As global water scarcity intensifies, a new wave of designers is stepping in — not with massive dams or government-funded infrastructure, but with smart, sustainable, and beautifully simple innovations. From fog-catching fabrics to retrofitted drainpipes and wearable water harvesters, these concepts represent a shift in how we think about design: not just as a tool for function or aesthetics, but as a means of survival. At the intersection of innovation and environmental stewardship, water harvesting has never looked more intelligent — or more inspiring.

Mains to Gains by Hope Underwood
In the UK, where rainfall is abundant but water efficiency is lagging, Northumbria University graduate Hope Underwood saw a gap and designed her way through it. Her project, Mains to Rains, is a modular, retrofittable rainwater harvesting kit that reroutes rainwater from domestic drainpipes into gravity-fed tanks used to flush toilets. It’s not flashy — it’s just smart.

Mains to Gains by Hope Underwood
Considering that toilet flushing accounts for roughly 30% of household water use, the environmental impact of redirecting this one activity is immense. Underwood’s design is scalable, user-friendly, and installable without professional plumbing. Each 50-liter tank can be linked to others to expand capacity, while a solenoid valve ensures safety by preventing contamination of potable water. In essence, Mains to Rains brings large-scale thinking to a small-scale, everyday behavior.

Mains to Gains by Hope Underwood
It’s a reminder that not all innovations need to reinvent the wheel. Sometimes, they just need to reroute the pipe. With support from local water companies and potential subsidies, Underwood’s vision could be rolled out across the UK — offering a practical way to conserve water while trimming down utility bills. Proof that sustainability can live on the side of your house, not just in political manifestos.

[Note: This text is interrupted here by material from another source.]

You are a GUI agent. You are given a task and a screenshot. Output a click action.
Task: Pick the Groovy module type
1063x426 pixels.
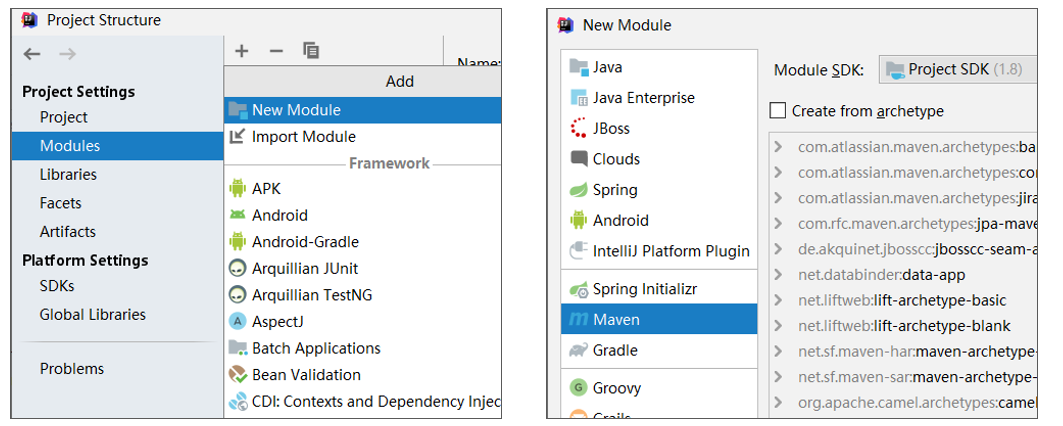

Fog Harvester by Alsar Atelier and Oscar Zamora
Meanwhile, on the misty edges of Bogotá, Colombia, another kind of water harvesting system has taken shape — one that taps into the sky itself. Alsar Atelier, working with Nicaraguan designer Oscar Zamora and local leaders, developed a fog-catching installation using an industrial mesh fabric known as polisombra – normally used to fence off construction sites, now reimagined as a tool of community resilience.

Fog Harvester by Alsar Atelier and Oscar Zamora
The structure is elegantly simple: a lightweight steel frame wrapped in mesh that traps airborne water particles, guiding them via gravity into a collection pipe for use in agriculture and greywater systems. Built in under a week by local residents without concrete or machinery, the harvester collects up to 200 liters of water a week during the rainy season. But more than its output, its value lies in what it represents: a replicable, low-tech model that communities can build and adapt themselves.

Fog Harvester by Alsar Atelier and Oscar Zamora
Beyond functionality, this project questions the rigidity of traditional construction methods in self-built environments. It’s an architectural intervention that is as much about empowerment as it is about hydration. As the structure stands draped in mist, it becomes a new kind of landmark—not just a source of water, but of knowledge, possibility, and local pride.

Fog-X Jacket by Pavels Hedström (also header image)
While some designs stay grounded, others take to the body. Fog-X, the award-winning jacket by Swedish designer Pavels Hedström, doesn’t just protect against the elements, it harvests them. Created for explorers and off-grid adventurers, the jacket captures drinking water from fog, rain, and mist, and doubles as a one-person shelter to shield users from harsh sun.

Fog-X Jacket by Pavels Hedström
At the heart of the jacket is a sail-like, mesh-laced antenna that catches airborne moisture and channels it into a built-in water bladder. It’s a self-sustaining system one can wear, and it is designed for some of the most arid and inhospitable places on Earth. Tested in Chile’s Atacama Desert, one of the driest places on the planet, Fog-X proved that high-performance gear can also double as a micro-infrastructure for hydration.

Fog-X Jacket by Pavels Hedström
The designer envisions the concept evolving into more accessible formats—perhaps adapted into shelters, backpacks, or community tools. A companion app, also in development, would help users track fog-prone regions via GPS.